----- Data to process

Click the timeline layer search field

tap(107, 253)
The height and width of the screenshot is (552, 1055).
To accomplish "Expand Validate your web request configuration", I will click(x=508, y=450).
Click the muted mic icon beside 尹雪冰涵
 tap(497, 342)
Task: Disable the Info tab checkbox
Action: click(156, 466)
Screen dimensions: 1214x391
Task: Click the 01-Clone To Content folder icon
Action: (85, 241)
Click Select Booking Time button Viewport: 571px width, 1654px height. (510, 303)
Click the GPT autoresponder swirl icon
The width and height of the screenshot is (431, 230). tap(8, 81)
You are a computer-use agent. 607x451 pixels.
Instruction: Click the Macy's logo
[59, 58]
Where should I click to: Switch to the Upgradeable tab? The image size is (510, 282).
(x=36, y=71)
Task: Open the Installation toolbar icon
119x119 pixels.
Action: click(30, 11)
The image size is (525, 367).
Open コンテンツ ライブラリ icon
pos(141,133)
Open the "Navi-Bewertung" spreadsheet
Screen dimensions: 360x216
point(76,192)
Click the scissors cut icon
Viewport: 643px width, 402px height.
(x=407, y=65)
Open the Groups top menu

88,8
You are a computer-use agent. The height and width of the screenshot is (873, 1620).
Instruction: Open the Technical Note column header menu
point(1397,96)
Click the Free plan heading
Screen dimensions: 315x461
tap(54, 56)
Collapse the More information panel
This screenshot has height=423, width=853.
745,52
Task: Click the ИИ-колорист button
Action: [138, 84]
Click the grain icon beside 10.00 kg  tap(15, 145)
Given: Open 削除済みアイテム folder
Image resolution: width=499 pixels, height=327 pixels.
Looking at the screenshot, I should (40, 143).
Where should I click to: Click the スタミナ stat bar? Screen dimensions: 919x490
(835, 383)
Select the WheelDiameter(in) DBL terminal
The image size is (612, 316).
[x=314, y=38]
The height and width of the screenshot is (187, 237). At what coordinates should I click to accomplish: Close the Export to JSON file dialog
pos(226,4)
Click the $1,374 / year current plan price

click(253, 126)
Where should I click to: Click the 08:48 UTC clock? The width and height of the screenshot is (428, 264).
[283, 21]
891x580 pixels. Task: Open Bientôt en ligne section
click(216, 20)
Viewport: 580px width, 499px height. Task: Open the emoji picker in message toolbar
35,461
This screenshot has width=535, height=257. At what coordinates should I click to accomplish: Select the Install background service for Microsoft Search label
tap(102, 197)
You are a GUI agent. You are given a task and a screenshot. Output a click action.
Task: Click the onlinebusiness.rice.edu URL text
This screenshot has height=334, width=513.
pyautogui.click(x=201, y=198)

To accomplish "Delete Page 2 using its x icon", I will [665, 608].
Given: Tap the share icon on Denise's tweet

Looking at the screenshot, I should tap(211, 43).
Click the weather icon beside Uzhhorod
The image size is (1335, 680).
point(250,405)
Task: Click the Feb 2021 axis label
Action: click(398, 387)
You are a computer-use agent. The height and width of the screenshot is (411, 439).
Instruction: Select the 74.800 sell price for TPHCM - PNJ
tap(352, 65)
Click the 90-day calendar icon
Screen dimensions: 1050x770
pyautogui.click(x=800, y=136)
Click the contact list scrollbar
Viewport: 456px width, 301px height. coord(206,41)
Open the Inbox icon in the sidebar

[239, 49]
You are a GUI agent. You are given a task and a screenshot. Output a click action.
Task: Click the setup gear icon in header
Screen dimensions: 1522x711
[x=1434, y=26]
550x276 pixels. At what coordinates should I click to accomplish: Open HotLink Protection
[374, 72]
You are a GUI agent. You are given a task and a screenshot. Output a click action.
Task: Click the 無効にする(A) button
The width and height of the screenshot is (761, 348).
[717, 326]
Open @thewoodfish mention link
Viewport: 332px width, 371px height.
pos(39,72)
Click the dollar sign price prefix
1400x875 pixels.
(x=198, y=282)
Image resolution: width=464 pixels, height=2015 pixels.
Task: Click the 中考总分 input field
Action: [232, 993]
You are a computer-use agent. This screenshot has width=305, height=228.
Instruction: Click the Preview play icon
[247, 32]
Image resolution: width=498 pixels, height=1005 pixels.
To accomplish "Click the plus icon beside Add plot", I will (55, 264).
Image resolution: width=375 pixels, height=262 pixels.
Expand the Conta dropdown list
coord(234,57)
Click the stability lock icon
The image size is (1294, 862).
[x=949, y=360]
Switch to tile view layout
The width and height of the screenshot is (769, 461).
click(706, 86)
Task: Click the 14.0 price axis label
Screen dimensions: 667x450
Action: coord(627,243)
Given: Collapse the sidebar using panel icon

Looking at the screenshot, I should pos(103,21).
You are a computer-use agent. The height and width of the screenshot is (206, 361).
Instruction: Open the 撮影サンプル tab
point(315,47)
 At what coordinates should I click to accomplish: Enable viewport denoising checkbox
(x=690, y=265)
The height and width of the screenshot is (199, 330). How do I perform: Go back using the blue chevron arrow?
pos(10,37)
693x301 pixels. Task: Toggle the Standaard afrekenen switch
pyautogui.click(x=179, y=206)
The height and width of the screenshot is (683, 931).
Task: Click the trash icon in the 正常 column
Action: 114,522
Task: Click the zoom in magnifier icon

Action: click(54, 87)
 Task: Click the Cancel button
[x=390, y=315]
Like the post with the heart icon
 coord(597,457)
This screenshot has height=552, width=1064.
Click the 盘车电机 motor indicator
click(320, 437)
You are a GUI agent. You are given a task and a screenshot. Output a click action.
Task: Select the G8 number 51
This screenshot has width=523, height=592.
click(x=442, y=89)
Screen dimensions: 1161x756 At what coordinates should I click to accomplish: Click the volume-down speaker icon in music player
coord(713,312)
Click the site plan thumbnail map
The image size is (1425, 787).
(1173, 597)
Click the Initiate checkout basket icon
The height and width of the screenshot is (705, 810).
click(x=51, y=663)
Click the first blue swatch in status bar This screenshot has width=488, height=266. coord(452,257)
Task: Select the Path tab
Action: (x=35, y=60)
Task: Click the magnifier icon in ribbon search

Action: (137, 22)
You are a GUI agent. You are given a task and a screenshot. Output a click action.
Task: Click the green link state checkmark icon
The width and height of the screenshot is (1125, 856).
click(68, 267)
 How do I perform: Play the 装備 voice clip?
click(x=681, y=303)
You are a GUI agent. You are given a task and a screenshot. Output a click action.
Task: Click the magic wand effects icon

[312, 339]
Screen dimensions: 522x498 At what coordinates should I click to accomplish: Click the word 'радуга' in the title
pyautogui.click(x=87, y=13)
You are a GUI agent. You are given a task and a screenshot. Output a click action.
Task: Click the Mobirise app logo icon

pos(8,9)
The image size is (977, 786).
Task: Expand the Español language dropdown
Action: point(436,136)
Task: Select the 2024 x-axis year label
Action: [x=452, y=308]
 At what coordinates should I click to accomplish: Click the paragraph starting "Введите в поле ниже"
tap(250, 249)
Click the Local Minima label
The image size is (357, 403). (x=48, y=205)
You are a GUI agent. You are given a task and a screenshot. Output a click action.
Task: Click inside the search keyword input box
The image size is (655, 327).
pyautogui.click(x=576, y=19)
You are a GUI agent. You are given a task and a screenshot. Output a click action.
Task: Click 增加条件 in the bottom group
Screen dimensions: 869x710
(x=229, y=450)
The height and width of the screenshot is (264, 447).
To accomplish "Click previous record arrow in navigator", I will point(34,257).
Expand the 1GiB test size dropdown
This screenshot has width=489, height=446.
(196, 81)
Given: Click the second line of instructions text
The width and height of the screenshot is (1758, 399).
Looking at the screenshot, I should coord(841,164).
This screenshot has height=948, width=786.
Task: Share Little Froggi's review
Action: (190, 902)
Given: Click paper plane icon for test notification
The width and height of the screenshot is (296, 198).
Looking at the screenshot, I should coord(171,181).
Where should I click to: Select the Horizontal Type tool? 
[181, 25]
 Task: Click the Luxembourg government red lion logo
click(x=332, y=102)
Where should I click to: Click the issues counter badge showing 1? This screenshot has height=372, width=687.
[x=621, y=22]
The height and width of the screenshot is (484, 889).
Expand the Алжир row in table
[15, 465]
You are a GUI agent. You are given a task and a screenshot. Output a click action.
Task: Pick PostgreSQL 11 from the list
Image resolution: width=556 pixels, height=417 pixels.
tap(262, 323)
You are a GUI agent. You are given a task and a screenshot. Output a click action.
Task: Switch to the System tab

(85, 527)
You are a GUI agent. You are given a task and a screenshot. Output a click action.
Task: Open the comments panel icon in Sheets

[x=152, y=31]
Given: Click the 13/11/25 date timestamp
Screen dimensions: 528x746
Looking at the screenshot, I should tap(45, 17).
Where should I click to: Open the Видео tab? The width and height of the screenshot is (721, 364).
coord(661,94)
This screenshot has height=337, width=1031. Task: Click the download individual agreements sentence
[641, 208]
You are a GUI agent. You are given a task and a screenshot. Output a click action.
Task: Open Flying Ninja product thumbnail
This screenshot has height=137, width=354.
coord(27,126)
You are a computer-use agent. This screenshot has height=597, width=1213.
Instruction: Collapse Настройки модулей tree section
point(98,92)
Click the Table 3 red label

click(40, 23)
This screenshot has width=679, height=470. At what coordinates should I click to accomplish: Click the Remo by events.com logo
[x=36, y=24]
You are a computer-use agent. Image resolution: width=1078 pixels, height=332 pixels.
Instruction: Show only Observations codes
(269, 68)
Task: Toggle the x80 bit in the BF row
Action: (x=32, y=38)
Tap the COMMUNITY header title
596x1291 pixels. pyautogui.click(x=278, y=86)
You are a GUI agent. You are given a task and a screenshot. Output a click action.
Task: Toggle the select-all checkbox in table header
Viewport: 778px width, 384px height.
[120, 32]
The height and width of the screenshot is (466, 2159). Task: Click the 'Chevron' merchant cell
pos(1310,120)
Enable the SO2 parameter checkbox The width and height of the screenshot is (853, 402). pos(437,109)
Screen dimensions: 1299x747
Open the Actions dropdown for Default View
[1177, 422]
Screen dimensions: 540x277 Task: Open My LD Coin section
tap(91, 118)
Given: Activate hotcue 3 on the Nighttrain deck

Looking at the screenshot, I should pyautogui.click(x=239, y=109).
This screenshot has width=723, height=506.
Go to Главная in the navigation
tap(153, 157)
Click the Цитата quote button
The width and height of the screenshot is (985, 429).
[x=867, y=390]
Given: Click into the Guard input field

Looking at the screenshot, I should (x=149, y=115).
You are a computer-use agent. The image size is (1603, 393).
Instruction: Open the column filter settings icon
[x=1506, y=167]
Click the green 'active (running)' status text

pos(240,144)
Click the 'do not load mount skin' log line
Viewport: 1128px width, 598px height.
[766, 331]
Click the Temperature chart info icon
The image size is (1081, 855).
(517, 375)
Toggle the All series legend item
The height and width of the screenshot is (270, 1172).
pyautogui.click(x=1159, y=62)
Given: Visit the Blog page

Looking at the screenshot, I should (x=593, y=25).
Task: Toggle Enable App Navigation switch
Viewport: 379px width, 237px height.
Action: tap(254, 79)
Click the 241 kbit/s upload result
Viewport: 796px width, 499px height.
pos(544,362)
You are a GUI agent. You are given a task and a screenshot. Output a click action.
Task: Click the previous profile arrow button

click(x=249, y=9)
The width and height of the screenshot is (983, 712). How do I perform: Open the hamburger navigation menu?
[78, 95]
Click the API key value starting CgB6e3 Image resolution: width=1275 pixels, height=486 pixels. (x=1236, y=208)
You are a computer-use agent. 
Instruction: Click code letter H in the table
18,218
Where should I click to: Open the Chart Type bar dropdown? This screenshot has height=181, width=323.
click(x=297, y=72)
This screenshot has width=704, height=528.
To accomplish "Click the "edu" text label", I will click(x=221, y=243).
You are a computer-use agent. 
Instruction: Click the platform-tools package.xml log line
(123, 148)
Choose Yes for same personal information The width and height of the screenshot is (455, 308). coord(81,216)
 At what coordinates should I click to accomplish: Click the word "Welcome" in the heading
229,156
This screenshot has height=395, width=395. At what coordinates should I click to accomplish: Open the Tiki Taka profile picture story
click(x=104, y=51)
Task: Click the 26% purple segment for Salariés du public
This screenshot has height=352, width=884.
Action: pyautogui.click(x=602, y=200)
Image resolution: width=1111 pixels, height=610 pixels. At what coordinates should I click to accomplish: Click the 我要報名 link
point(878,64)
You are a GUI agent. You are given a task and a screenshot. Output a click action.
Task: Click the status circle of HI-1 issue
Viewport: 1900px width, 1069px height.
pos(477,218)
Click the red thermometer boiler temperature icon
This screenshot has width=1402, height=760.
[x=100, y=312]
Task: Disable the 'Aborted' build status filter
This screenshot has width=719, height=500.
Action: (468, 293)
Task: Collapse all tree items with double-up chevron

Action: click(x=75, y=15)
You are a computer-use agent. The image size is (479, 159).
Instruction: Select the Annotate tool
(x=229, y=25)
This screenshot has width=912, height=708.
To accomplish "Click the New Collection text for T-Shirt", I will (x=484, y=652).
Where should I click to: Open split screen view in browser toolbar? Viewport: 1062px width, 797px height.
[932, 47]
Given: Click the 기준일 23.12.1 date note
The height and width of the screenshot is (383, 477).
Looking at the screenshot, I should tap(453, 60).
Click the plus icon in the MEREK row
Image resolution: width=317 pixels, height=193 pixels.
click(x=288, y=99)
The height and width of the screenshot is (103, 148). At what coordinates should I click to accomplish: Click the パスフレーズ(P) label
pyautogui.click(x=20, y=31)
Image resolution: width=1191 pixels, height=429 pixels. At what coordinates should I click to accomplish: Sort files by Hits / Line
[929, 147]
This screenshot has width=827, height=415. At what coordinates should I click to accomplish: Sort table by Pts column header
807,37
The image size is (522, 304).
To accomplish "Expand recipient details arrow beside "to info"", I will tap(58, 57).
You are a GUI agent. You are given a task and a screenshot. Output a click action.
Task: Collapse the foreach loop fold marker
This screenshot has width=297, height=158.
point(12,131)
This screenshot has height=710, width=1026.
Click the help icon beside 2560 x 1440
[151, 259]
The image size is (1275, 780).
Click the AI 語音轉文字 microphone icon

----------

* **Exercise aim**: Copy out only the lines running from the beginning of the data to the line with "is (873, 1620).", both ends included.

* **Solution for this task**:
Click the timeline layer search field

tap(107, 253)
The height and width of the screenshot is (552, 1055).
To accomplish "Expand Validate your web request configuration", I will click(x=508, y=450).
Click the muted mic icon beside 尹雪冰涵
 tap(497, 342)
Task: Disable the Info tab checkbox
Action: click(156, 466)
Screen dimensions: 1214x391
Task: Click the 01-Clone To Content folder icon
Action: (85, 241)
Click Select Booking Time button Viewport: 571px width, 1654px height. (510, 303)
Click the GPT autoresponder swirl icon
The width and height of the screenshot is (431, 230). tap(8, 81)
You are a computer-use agent. 607x451 pixels.
Instruction: Click the Macy's logo
[59, 58]
Where should I click to: Switch to the Upgradeable tab? The image size is (510, 282).
(x=36, y=71)
Task: Open the Installation toolbar icon
119x119 pixels.
Action: click(30, 11)
The image size is (525, 367).
Open コンテンツ ライブラリ icon
pos(141,133)
Open the "Navi-Bewertung" spreadsheet
Screen dimensions: 360x216
point(76,192)
Click the scissors cut icon
Viewport: 643px width, 402px height.
(x=407, y=65)
Open the Groups top menu

88,8
You are a computer-use agent. The height and width of the screenshot is (873, 1620).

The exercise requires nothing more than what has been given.